#### ЗАДАНИЕ 1:
Ответьте по очерку о Софье Брянчаниновой на три вопроса:
(а) Кто указан автором стихотворения из альбома Софьи Брянчаниновой?
(б) Каким годом датирован каталог книг из библиотеки Софьи Брянчаниновой?
(в) Сколько лет было автору единственного сохранившегося письма Дмитрия Брянчанинова матери?
#### ЗАДАНИЕ 2:
Выведите без изменений фрагмент очерка о Софье Брянчаниновой от слов «Юрий Нелединский-Мелецкий» до слов «России (5 томов).».
#### ЗАДАНИЕ 3:
Допишите следующую часть очерка о Софье Брянчаниновой, начиная сразу после последнего приведенного в нем предложения.

#### ВЫБРАННЫЙ ОТРЫВОК:
·····

Через много лет святитель Игнатий во многих своих письмах почти дословно повторял эту фразу про уединенное место, которое он мечтал бы найти.

Кто-то может сказать, что Сонин альбом вполне зауряден для своей эпохи, и ничего в нем не указывает на то, что эта девушка даст в будущем жизнь великому подвижнику.

Что ж, никаких явных предвестий того, что старший сын Софьи Брянчаниновой станет одним из самых почитаемых русских святых, а три других сына оставят земную жизнь монахами, - таких предвестий в старинном альбоме и правда не найти. Но и в этом, как и во всякой Божьей тайне, есть своя радость.

И остается лишь вздохнуть вслед за мудрым псалмопевцем Давидом: "Дивен Бог во святых своих!"

Благодарю за помощь в подготовке этого очерка Татьяну Александровну Ватсон, Наталию Николаевну Фарутину, Марину Геннадьевну Давыдову и Наталию Сергеевну Серову.

Память сердца

Из альбома Софьи Брянчаниновой

Два сердца за одно иметь;

Свое тем бытие удвоить;

Друг друга молча разуметь,

И милой мысль себе присвоить;

Сноснее находить беды;

Счастливей быть

в приятной доле:

Сих благ я все вкушал плоды,

Но нет со мной -

нет милой боле!

Любил я те луга, кусты,

Где милая со мной гуляла;

Для нас природа красоты

И в дни ненастны не теряла.

Уж луг цветами не блестит,

Что устилали путь пред нею:

Постыл тому природы вид,

Кто с милой разлучен своею!

Раз в жизни сладость нам дана

Все блага зреть в одном

предмете;

В году одна живет весна,

Одна и милая на свете...

Юрий Нелединский-Мелецкий

1808

Круг чтения барышни начала ХIХ века

Из "Каталога книг, которые находятся в библиотеке Софьи Брянчаниновой", 1802.

История России (5 томов).

Краткая история Англии (3 тома).

Сочинения Жан-Пьера Клари де Флориана (9 томов).

Сочинения Лоренса Стерна (6 томов).

Роман "Принцесса Клевская" Мари Мадлен де Лафайет.

"Письма об Италии в 1785 году" Шарля Маргерита Дюпати.

"Приключения Родрика Рэндома" Тобайаса Джорджа Смоллетта.

"Похождения Жиль Бласа из Сантильяны" Алена Рене Лесажа.

Природа и искусство (2 тома).

"Юлия, или Подземелье Мадзини" Анны Радклиф.

"Эмилия де Вармон" Жана Батиста Луве де Кувре (3 тома).

"Путешествие вокруг моей комнаты" Ксавье де Местра.

"Евелина, или Вступление в свет молодой девицы" Берни Фрэнсиса.

История галантности у разных народов (2 тома).

Обозрение правительства и законов США.

Письмовник

"Теперь это дело уже в шляпе..."

Сохранилось всего лишь одно письмо Дмитрия Брянчанинова матери. Оно написано, очевидно, весной 1830 года, вскоре после отъезда из родного дома. Автору письма 23 года.

·····

(Записи набора данных)
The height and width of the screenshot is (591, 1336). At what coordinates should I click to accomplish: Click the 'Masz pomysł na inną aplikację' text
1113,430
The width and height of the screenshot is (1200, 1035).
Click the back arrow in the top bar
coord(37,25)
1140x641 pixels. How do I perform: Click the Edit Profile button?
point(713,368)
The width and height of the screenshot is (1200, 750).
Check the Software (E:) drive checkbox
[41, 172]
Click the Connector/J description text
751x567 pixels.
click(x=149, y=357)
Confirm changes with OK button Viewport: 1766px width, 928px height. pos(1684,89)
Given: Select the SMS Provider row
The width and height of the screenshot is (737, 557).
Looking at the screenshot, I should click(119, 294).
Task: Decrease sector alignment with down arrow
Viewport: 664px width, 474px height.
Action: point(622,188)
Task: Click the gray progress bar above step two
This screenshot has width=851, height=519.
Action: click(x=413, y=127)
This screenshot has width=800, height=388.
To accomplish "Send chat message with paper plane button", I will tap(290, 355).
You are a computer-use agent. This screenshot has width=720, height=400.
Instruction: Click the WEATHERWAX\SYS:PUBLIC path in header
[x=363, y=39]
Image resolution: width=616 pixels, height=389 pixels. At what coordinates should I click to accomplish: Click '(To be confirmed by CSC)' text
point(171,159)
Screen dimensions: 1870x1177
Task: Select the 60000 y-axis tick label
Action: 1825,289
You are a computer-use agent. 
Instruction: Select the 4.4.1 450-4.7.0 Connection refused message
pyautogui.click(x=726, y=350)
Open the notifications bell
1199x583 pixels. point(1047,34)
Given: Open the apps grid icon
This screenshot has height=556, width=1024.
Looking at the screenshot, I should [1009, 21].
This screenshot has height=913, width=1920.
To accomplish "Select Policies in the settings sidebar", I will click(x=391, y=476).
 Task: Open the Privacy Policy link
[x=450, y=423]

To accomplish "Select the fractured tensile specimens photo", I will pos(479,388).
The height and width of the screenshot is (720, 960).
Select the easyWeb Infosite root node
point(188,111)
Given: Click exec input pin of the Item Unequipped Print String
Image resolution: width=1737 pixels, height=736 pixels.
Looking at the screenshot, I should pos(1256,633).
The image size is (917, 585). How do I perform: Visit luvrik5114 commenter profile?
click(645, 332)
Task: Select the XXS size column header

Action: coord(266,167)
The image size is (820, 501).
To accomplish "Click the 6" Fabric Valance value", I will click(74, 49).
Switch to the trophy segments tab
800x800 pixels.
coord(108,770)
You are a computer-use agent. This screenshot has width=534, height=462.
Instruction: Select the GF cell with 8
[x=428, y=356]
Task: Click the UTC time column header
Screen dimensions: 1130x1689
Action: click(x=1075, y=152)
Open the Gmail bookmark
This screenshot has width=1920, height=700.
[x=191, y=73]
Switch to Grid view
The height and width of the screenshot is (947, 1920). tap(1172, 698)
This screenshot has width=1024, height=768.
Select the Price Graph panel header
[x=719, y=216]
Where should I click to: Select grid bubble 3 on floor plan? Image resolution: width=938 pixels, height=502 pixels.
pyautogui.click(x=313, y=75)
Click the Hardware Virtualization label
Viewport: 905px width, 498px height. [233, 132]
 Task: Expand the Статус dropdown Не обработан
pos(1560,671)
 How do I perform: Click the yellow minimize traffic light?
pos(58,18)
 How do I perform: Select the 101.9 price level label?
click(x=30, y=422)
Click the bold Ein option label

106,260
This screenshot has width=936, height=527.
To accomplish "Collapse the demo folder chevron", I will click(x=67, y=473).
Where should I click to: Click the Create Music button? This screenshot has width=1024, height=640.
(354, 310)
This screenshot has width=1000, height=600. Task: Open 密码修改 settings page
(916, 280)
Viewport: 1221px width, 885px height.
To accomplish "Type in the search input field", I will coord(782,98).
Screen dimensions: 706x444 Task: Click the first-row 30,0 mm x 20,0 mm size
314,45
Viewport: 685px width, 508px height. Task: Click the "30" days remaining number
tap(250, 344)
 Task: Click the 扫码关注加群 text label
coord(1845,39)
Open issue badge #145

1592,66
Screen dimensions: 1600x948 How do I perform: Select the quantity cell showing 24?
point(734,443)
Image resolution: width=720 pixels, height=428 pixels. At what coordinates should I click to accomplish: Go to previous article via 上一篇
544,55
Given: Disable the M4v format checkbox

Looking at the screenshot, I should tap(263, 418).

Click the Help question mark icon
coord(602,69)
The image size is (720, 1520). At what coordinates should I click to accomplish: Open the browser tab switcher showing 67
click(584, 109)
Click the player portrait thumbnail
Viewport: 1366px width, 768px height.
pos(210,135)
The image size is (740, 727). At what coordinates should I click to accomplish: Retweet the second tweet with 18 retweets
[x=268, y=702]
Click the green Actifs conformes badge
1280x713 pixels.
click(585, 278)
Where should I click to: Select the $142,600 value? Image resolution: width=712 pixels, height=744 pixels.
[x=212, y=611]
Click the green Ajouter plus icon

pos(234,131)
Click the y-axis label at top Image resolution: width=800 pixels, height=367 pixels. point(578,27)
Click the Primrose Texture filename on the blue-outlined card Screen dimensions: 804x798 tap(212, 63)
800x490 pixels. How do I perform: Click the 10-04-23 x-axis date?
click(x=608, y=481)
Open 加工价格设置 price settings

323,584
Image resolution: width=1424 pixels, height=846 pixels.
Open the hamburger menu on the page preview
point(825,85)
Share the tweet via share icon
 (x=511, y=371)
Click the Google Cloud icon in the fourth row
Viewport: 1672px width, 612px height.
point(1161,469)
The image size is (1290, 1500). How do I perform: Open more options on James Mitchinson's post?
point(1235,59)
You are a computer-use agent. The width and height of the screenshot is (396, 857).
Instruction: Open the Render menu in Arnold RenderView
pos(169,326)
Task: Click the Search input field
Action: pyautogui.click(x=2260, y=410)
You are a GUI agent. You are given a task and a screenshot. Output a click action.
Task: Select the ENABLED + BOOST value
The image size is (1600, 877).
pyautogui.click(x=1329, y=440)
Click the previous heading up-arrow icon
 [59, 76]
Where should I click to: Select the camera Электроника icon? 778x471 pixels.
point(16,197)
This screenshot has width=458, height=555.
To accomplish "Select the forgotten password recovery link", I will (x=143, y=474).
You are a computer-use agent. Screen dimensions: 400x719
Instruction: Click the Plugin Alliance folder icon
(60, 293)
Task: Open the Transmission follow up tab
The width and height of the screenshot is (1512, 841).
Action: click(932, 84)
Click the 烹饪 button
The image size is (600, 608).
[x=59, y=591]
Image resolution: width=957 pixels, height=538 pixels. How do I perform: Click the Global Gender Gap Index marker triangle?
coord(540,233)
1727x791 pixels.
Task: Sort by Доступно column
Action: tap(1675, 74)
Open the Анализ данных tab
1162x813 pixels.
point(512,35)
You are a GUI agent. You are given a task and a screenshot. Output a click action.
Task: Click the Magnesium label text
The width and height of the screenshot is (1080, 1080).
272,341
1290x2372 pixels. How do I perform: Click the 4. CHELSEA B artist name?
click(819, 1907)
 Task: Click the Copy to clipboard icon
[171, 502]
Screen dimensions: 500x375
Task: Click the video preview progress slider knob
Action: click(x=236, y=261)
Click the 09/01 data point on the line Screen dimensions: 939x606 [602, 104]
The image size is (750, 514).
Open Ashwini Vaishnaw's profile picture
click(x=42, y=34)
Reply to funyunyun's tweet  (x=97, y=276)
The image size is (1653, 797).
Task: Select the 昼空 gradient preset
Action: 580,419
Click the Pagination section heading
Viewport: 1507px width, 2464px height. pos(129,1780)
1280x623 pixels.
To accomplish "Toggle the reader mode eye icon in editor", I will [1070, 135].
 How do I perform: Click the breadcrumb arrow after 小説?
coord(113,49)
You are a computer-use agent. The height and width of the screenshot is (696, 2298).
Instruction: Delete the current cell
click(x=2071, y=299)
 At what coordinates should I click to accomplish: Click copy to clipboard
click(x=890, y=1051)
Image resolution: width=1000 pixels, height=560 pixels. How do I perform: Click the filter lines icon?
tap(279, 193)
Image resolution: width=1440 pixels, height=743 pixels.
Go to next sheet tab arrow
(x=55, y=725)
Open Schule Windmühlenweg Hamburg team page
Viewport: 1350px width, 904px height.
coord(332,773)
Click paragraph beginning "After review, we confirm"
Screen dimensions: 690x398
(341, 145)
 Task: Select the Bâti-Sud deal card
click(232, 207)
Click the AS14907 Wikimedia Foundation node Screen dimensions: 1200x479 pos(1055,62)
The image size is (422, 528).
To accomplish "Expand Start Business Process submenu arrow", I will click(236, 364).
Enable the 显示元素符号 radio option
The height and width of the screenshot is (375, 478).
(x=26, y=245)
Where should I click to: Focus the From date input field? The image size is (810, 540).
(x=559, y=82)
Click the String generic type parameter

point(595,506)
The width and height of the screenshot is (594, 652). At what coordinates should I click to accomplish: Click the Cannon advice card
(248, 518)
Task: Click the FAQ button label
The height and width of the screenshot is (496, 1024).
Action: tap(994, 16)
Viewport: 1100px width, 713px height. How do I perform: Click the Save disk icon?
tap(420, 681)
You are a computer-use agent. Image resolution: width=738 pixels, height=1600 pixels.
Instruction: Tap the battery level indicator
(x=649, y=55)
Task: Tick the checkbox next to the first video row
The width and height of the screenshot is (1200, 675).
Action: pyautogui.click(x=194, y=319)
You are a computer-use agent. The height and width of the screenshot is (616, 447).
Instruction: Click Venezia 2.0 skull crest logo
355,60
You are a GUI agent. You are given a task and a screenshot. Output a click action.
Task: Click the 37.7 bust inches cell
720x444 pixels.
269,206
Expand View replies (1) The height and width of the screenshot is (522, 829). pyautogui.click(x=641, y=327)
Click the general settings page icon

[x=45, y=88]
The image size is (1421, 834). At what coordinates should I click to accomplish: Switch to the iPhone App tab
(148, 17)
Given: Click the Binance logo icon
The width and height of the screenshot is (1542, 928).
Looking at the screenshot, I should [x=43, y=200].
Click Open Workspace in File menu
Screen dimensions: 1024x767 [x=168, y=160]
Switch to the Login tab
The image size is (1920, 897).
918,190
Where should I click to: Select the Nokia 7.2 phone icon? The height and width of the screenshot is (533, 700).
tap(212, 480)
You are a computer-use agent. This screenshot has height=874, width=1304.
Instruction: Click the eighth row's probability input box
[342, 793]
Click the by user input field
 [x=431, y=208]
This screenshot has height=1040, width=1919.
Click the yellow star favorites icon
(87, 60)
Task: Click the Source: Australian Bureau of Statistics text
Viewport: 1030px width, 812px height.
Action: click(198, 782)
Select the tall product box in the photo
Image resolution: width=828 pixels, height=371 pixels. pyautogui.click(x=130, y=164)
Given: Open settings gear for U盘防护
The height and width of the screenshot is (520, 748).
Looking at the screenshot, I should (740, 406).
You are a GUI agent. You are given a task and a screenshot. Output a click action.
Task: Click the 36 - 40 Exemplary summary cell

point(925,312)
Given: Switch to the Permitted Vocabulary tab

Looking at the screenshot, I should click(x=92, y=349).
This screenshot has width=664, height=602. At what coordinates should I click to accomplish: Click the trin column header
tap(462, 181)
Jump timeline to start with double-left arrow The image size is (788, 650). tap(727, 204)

·····

#### ОТВЕТ 1:
(а) Юрий Нелединский-Мелецкий.
(б) 1802 годом.
(в) 23 года.

#### ОТВЕТ 2:
Юрий Нелединский-Мелецкий

1808

Круг чтения барышни начала ХIХ века

Из "Каталога книг, которые находятся в библиотеке Софьи Брянчаниновой", 1802.

История России (5 томов).

#### ОТВЕТ 3:
Любезнейшая маминька!

Письмо Ваше, посланное Вами с соловецким иеромонахом Моисеем, получил я от него перед самою Алексеевскою ярмонкою, которая кончилась два дни тому назад. Не грустите, что я от Вас уехал... Если б жил я где близко Вологды, то не было б мне покоя, пока не побывал бы в Новоезерском монастыре у отца Феофана, - теперь же это дело уже в шляпе. Придется ли здесь мне жить, не знаю: место низкое, сырое, окруженное водою, - сказывают, что летом, когда подует ветер с Белого озера, то все ходят в шубах, иногда и в Петровки; весною, пока лед не растает, - воздух очень острый, а осенью холодный от воды. Также и вода здешняя не по моему желудку.

Многие здешние рассказывают про Семигороднюю пустыню, что жить в оной ничем не хуже здешнего, а местоположение гораздо лучше, ибо лежит на лощине, окруженной лесом; в самом монастыре находится ключ; от Вологды только в 70 верстах; заутрени начинаются с четырех часов, а здесь с двух; вообще вся служба несколько здешнего покороче. Все сие при моих обстоятельствах и здоровье весьма не худо; думаю, и Вы с этим согласитесь.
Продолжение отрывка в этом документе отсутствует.